LOS ANGELES -- The legal establishment in Los Angeles was segregated in 1937 when Walter L. Gordon Jr., a black lawyer, pulled on a childhood connection to set up his new practice. The former newspaper carrier was given office space "three steps" from the pressroom of the California Eagle, a black weekly founded in 1879 by an escaped slave.
The newspaper's location proved fortunate. Being on Central Avenue, "the city's black thoroughfare," Gordon later said, he benefited from being one of the first black lawyers to hang a shingle in that neighborhood.
He kept his practice in the area for 65 years, defending the famous -- jazz singer Billie Holiday was a steady client -- and untold others.
Gordon, who was 103, died April 16 at California Hospital Medical Center in Los Angeles, his family said.
He once estimated that there were only 30 black lawyers in the state when he entered the profession, and he made a point of mentoring those who followed him.
When veteran civil rights lawyer Leo Branton Jr. arrived in Los Angeles in 1949 to practice, "there were no black law firms, only individual practitioners. The white law firms were not hiring black lawyers, and the L.A. County Bar Association had a 'Caucasians only' clause in its constitution.

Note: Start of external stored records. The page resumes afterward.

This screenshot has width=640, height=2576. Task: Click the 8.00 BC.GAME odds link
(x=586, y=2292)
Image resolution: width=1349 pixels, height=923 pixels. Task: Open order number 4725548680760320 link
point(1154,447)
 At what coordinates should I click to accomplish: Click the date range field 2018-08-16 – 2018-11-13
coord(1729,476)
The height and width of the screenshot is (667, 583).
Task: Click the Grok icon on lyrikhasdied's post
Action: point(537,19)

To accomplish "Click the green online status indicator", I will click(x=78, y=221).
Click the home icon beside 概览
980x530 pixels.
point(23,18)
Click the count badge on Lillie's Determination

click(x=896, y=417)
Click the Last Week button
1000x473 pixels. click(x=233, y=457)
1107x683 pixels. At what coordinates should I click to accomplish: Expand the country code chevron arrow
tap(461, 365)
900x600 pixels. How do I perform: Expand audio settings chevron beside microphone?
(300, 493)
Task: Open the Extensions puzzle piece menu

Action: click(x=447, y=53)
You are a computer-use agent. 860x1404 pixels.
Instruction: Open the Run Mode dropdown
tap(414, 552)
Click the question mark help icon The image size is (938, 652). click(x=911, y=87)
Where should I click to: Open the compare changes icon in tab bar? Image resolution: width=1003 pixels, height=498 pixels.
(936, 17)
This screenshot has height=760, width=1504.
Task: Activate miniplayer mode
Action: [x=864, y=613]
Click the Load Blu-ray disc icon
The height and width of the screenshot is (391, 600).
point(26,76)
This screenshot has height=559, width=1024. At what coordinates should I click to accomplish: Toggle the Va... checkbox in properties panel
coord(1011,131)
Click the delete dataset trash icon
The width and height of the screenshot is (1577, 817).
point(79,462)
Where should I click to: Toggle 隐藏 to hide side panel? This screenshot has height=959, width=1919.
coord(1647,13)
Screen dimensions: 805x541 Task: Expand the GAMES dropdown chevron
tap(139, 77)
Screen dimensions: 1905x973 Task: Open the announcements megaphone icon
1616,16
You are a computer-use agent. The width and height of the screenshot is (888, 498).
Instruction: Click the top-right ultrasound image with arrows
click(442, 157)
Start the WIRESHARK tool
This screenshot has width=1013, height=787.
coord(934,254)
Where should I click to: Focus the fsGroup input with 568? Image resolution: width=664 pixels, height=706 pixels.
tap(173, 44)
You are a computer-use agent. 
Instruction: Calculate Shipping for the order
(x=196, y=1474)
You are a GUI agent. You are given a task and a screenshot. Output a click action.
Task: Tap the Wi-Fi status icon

"Young black lawyers had no place to go, had it not been for Walter Gordon . . . He made a tremendous contribution," Branton said.
In the early 1940s, Gordon represented dozens of railroad dining-car waiters whom the government wanted to penalize for not reporting their tips. When the tax-evasion case was settled, each porter was ordered to pay a $25 fine.
During the same era, he defended a group of black deputy sheriffs who made an off-duty arrest while armed and were prosecuted for carrying weapons.